Viele für das christliche Selbstverständnis wichtige Kirchen und Gedenkstätten sind seit 1342 der »Kustodie des Heiligen Landes« unter dem Franziskanerorden anvertraut. Andere Orden und Gemeinschaften unterhalten ebenfalls zahlreiche Pilgerheime, Schulen und Krankenhäuser. 1973 errichtete die Kirche in Bethlehem eine Universität. Alle Aktivitäten der Kirche sind traditionell steuerfrei. Seit 2002 verlangt der Staat Israel jedoch auch von kirchlichen Einrichtungen die Entrichtung von Steuern. Der Vatikan hat dagegen angeordnet, dass bis zur Billigung des schon 1993 unterzeichneten Grundlagenvertrags zwischen dem Heiligen Stuhl und dem Staat Israel durch die Knesset, das Parlament Israels, nichts bezahlt wird. In diesem Grundlagenvertrag verpflichtet sich die Kirche übrigens auf die in der Erklärung Nostra aetate festgelegten Grundsätze und auch dazu, sich aus weltlichen Konflikten – gerade im Zusammenhang mit umstrittenen Gebieten und nicht festgelegten Grenzen – neutral zu verhalten. Sowohl für den konservativen Flügel der Kirche als auch für arabische Christen gibt es also Motive, die sie veranlassen könnten, mit Störmanövern die Billigung des Abkommens durch das israelische Parlament zu verzögern oder gar zu verhindern.

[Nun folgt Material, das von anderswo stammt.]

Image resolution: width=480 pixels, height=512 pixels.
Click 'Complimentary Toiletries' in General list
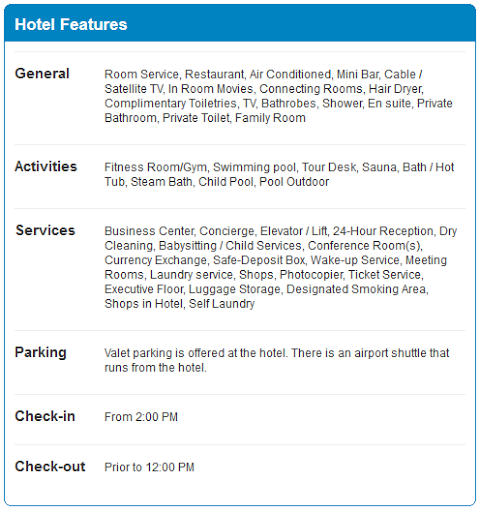tap(170, 103)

Papst Pius XII. – ein Heiliger?
Papst Pius XII . ( 1939 – 1958 ), der letzte wirkliche »Römer« auf dem Papst-Thron, hatte vielleicht einfach nur Pech. Gerade in seiner Amtszeit wurde der Zweite Weltkrieg von Deutschland begonnen, ein Land, das der Papst gut kannte und sehr mochte und wo er von 1917 bis 1929 als päpstlicher Nuntius gelebt hatte. Schlimmer noch als der deutsche Angriffskrieg war der Umgang der deutschen Besatzer mit den Menschen der besetzten Gebiete. Zuerst traf es die Polen, in der Mehrzahl Katholiken, aber auch viele polnische Juden. 2600 polnische Geistliche wurden Opfer schlimmster Verfolgungsmaßnahmen, viele davon kamen zu Tode, auch fünf polnische Bischöfe starben in deutschen Konzentrationslagern. Öffentlicher Widerspruch des Papstes, der von den Allierten angemahnt und von den Polen erwartet wurde, blieb aus. Der Vatikan blieb »neutral« – so »neutral«, dass der Tod des polnischen Bischofs Leon Wetmanski im Oktober 1941 zwar im Osservatore Romano , der offiziellen Zeitung des Vatikans, gemeldet, dabei aber der Umstand unterschlagen wurde, dass der Bischof im KZ Auschwitz von einem Aufseher erschlagen worden war. Von der Shoah und ihren nach Millionen zählenden Opfern erfuhr der Vatikan zeitig, wohl schon im März 1942 , also nur zwei Monate nach der Wannseekonferenz, in der die systematische Vernichtung der europäischen Juden geplant worden war. Einzelne mutige Bischöfe stellten sich gegen die Judenverfolgung und Pius wurde von ihnen, wie auch von jüdischen Organisationen, mehrfach bedrängt, die Massenmorde öffentlich anzuprangern. Der Papst schwieg jedoch, so lautet zumindest die weit verbreitete Auffassung. Rolf Hochhuths Theaterstück Der Stellvertreter , 1963 uraufgeführt, popularisierte die Meinung, dass Pius XII . aus Kaltherzigkeit den Völkermord an über sechs Millionen Juden mit Stillschweigen übergangen hätte.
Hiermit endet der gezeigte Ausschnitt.